E tem mais: Revolver também ficou em primeiro lugar nas paradas de Top Rock & Alternative Albuns e Top Rock Albuns. É a primeira vez que este disco chega ao topo de cada uma dessas paradas, que foram criadas em anos mais recentes para dar conta melhor do mercado mais estratificado atual.

E não acabou… Na versão americana da parada de vendas físicas de discos, a Top Album Sellers, Revolver ficou em 2° lugar; a mesma posição que alcançou entre as paradas de discos de vinil (Top Vinyl) e de álbuns considerados formadores de gosto (Top Tastemasters).
Tudo isso 56 anos depois de Revolver chegar ao primeiro lugar das paradas gerais tanto dos EUA quanto do Reino Unido. Que tal?

E aproveitando o ensejo, o sucesso dos Beatles nesse ano de 2022 – que incluiu o relançamento do Let it Be com bônus no fim do ano passado e o documentário Get Back – rendeu um movimento inesperado: a GuitarWorld anunciou que o baixo usado por John Lennon no documentário se tornou o modelo mais vendido do instrumento neste ano nos EUA.

Embora fosse primordialmente a guitarra base dos Beatles e use uma Epiphone na maior parte das faixas tocadas no documentário, Lennon assumiu o baixo em algumas canções quando Paul McCartney, o titular do instrumento, se movia para o piano. No filme, Lennon usa o Fender Bass VI, um modelo especial e não tão popular que, na verdade, é uma guitarra barítono com escala de uma oitava abaixo do padrão, o que junto às cordas mais grossas lhe dá o aspecto e o som de um contrabaixo. Enquanto o baixo tradicional só tem quatro cordas, a Bass VI tem as mesmas seis cordas (e afinação) de uma guitarra, mas com som de baixo. É um bom instrumento, portanto, para guitarristas não acostumados a tocar baixo, o que era o caso de Lennon, que usou o instrumento em canções como Let it be e The long and winding road.

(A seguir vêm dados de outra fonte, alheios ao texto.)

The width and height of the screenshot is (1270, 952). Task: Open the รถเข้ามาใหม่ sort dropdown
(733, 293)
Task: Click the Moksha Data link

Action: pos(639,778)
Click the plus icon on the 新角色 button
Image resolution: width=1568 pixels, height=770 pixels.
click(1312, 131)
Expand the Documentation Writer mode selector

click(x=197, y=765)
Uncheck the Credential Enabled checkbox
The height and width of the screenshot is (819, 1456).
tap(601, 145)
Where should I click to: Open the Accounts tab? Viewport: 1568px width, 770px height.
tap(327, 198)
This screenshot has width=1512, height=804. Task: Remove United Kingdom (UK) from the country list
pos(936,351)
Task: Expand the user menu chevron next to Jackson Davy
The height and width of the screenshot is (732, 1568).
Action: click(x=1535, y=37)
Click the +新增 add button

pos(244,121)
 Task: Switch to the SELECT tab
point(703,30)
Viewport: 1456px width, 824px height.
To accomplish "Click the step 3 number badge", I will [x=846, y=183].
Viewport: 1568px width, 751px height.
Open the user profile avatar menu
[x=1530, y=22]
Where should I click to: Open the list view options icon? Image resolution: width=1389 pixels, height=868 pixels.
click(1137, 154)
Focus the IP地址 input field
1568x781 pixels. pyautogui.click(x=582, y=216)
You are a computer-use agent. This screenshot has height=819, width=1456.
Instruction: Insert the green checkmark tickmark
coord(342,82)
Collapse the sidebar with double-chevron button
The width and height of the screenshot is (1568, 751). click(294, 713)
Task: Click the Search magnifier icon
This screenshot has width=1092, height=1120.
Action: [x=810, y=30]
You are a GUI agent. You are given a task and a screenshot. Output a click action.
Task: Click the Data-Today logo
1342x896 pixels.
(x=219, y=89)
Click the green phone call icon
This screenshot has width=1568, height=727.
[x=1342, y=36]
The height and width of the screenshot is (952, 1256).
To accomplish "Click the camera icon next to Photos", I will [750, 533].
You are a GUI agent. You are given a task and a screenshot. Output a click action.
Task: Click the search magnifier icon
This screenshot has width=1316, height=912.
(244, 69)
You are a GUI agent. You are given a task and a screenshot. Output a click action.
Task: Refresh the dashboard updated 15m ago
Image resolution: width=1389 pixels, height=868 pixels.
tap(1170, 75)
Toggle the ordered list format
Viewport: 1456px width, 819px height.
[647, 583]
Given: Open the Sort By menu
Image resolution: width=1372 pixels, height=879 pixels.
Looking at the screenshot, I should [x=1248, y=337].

O instrumento é tão incomum que a bandeira Fender sequer o produz na atualidade, só estando no mercado um modelo similar: o Squier Classic Vibe Bass VI. A Squier é uma versão “mais barata” da Fender, com instrumentos mais acessíveis ao público não profissional. Então, na falta da original (que não existe mais) a Squier Bass VI se tornou o baixo mais vendido nos EUA em 2022 e os especialistas apontam o uso de Lennon em Get Back como o motivo.
A GuitarWorld também aponta que, curiosamente, o Hofner Violin Bass, que é o baixo que Paul McCartney usa naquelas sessões fez foi cair de posição nas vendas deste ano, saindo da 11ª posição em 2021 para a 13ª em 2022.
O Bass VI de Lennon bateu o tradicional Fender Player Precision Bass como o sempre campeão entre as cordas graves.